The most far-reaching of the proposals, HB1167, delays the use of student test performance data in teacher evaluations and personnel decisions. Another bill, HB1001 will require legislative oversight if the state education department files waivers to the federal Elementary and Secondary Education Act. That act requires states to meet goals for standardized test results in order to get federal funds. Both bills passed unanimously.
A third bill, HB1164, was slightly amended in the Senate but passed with one dissenting vote. It establishes an implementation workgroup for Common Core and the standardized tests that go with it. The amended bill must go back to the House for consideration.
The bills all previously passed the House with little or no debate, and are expected to be signed into law by the governor.
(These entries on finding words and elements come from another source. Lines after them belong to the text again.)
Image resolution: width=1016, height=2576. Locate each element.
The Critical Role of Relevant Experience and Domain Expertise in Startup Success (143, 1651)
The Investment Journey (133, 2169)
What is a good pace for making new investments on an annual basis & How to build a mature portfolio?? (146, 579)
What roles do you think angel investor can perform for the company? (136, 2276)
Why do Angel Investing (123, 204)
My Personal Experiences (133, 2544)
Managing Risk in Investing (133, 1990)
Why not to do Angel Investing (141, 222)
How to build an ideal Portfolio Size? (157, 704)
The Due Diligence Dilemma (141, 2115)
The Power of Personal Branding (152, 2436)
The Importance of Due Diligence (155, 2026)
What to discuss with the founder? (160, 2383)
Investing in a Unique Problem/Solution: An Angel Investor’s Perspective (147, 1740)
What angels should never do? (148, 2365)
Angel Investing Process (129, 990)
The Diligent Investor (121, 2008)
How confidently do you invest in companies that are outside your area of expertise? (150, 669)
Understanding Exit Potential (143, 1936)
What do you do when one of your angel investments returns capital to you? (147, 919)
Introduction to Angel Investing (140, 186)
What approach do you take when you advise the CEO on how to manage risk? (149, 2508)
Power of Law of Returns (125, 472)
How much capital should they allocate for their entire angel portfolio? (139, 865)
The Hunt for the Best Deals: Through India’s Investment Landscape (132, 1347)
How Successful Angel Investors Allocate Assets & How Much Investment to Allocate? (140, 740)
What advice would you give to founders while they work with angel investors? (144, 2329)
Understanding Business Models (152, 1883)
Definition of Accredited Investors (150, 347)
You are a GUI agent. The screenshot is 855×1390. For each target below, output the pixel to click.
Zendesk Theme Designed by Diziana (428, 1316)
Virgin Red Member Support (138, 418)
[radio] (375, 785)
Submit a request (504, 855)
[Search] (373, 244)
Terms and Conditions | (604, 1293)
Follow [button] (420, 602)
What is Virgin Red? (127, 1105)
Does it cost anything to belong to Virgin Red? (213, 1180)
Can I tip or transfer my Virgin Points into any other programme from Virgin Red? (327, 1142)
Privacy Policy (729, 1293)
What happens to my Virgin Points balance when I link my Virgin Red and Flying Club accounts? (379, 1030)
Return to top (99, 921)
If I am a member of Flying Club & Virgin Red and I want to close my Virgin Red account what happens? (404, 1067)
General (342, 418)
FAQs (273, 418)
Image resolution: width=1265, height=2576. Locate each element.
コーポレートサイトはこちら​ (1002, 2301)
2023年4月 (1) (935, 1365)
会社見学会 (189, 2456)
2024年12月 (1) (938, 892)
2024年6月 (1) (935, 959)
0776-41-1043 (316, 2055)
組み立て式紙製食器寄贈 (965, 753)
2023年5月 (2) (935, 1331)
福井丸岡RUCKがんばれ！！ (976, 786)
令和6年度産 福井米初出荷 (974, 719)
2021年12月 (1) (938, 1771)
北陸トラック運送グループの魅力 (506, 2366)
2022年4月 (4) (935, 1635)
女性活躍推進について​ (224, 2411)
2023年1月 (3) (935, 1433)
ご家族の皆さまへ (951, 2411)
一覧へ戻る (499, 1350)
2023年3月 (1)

Delay using tests for evaluations
The bill dealing with standardized tests results will delay their use in personnel decisions until 2017. Del. Sheila Hixson, D-Montgomery and chairwoman of the powerful Ways and Means Committee, led a coalition of 47 delegates in sponsoring the bill.
Using student growth data in teacher evaluations was key to Maryland receiving a federal Race To The Top grant in 2010. But teachers and principals did not want to use this data while Maryland school systems were going through the process of switching both curriculums and standardized testing methods.
This new standardized testing method, known as the PARCC assessment — Partnership for the Assessment of Readiness for College and Careers — is the subject of the second bill, HB1164, sponsored by a coalition of 19 delegates led by Eric Luedtke, D-Montgomery.
The emergency bill establishes a workgroup to make recommendations for best practices and resources to implement Common Core standards. It will look at how the assessment affects students with disabilities and students with English as a second language, identify best practices for implementing the test, and identify how the state education department will help local school systems and parents prepare for the new test.
The PARCC assessments replace the Maryland School Assessment tests, and are expected to be conducted entirely on computers. The test will first be field-tested this spring. The workgroup will begin in June and present their findings by the end of the year.
The final bill, HB1001, also sponsored by a coalition of 47 delegates led by Hixson, will require any federal waiver filed with the U.S. Department of Education to first be presented for review by the Legislative Policy Committee.